**WHAT THE EXERCISE ASKS**
Scan the records for lines with the word "computer", and copy every such line.
BEGIN EXERCISE MATERIAL
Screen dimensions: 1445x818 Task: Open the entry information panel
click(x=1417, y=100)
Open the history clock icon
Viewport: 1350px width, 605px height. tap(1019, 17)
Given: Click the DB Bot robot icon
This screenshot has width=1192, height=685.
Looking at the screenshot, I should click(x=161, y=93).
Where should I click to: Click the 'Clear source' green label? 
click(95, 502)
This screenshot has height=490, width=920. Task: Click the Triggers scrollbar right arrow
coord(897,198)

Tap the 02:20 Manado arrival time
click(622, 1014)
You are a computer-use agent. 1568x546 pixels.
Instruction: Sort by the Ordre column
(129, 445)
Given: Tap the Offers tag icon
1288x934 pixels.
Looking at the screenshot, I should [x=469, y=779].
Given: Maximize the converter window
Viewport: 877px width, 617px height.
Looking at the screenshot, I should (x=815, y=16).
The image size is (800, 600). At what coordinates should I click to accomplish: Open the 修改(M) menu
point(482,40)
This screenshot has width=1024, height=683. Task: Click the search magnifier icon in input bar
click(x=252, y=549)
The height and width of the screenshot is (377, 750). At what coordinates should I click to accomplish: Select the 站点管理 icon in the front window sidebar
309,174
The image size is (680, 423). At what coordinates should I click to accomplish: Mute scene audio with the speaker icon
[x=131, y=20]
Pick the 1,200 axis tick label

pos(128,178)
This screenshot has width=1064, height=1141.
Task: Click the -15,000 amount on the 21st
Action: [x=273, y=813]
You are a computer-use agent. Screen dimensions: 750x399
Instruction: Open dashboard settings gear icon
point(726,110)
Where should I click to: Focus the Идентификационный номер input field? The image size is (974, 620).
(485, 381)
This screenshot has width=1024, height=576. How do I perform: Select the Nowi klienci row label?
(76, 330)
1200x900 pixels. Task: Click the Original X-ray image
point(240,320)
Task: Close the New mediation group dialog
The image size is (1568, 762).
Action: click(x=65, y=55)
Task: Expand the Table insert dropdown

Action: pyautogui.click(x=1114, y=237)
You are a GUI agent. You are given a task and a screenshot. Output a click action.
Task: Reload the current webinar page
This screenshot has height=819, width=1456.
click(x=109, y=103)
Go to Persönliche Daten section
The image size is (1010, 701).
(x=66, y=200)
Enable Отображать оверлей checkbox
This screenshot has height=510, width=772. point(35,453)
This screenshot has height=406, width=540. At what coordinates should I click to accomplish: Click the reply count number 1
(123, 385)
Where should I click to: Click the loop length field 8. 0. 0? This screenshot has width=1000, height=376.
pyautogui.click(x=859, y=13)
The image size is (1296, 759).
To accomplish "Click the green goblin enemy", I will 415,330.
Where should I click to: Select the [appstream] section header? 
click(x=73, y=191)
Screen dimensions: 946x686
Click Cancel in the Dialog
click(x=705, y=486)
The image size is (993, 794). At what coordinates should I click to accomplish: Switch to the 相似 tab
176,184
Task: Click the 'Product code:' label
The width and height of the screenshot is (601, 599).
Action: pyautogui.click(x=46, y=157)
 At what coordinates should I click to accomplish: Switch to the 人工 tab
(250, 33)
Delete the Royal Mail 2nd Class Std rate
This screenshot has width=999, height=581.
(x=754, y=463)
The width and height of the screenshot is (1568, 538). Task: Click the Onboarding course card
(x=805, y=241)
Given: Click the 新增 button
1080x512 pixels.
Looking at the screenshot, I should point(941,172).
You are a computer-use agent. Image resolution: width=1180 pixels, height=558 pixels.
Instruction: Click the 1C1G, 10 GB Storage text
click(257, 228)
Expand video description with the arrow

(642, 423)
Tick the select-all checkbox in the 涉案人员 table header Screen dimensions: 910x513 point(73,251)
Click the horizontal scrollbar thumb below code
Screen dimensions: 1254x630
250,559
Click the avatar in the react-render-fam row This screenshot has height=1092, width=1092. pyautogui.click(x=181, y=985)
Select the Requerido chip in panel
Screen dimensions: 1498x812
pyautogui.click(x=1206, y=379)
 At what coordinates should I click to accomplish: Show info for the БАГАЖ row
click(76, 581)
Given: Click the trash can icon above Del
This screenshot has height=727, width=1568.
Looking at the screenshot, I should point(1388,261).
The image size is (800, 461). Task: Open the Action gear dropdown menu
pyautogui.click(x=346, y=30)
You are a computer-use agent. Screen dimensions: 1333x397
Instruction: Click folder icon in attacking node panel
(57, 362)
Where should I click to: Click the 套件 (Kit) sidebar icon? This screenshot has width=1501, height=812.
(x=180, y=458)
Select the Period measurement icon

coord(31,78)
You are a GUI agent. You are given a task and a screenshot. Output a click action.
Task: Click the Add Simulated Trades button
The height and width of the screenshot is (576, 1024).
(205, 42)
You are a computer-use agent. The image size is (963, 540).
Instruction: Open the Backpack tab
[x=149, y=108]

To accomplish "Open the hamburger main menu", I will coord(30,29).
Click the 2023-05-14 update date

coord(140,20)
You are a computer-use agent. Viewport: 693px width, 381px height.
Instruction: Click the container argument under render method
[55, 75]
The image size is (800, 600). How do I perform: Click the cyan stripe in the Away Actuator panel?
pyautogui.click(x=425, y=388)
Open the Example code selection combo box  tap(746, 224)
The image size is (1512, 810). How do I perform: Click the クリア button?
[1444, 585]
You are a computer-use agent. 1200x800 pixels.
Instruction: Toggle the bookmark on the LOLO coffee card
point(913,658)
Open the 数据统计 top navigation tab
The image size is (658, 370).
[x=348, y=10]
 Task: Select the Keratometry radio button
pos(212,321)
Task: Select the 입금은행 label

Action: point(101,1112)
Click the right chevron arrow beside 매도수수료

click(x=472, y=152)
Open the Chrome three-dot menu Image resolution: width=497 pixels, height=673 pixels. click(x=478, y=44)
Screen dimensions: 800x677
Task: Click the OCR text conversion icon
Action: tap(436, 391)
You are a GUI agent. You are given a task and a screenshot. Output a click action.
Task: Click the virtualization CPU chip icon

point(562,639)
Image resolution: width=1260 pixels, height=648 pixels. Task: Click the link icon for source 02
END EXERCISE MATERIAL
**ANSWER SECTION**
You are a computer-use agent. 1568x546 pixels.
You are a computer-use agent. Screen dimensions: 750x399
You are a computer-use agent. Image resolution: width=1180 pixels, height=558 pixels.
You are a computer-use agent. Screen dimensions: 1333x397
You are a computer-use agent. The image size is (963, 540).
You are a computer-use agent. Viewport: 693px width, 381px height.
You are a computer-use agent. 1200x800 pixels.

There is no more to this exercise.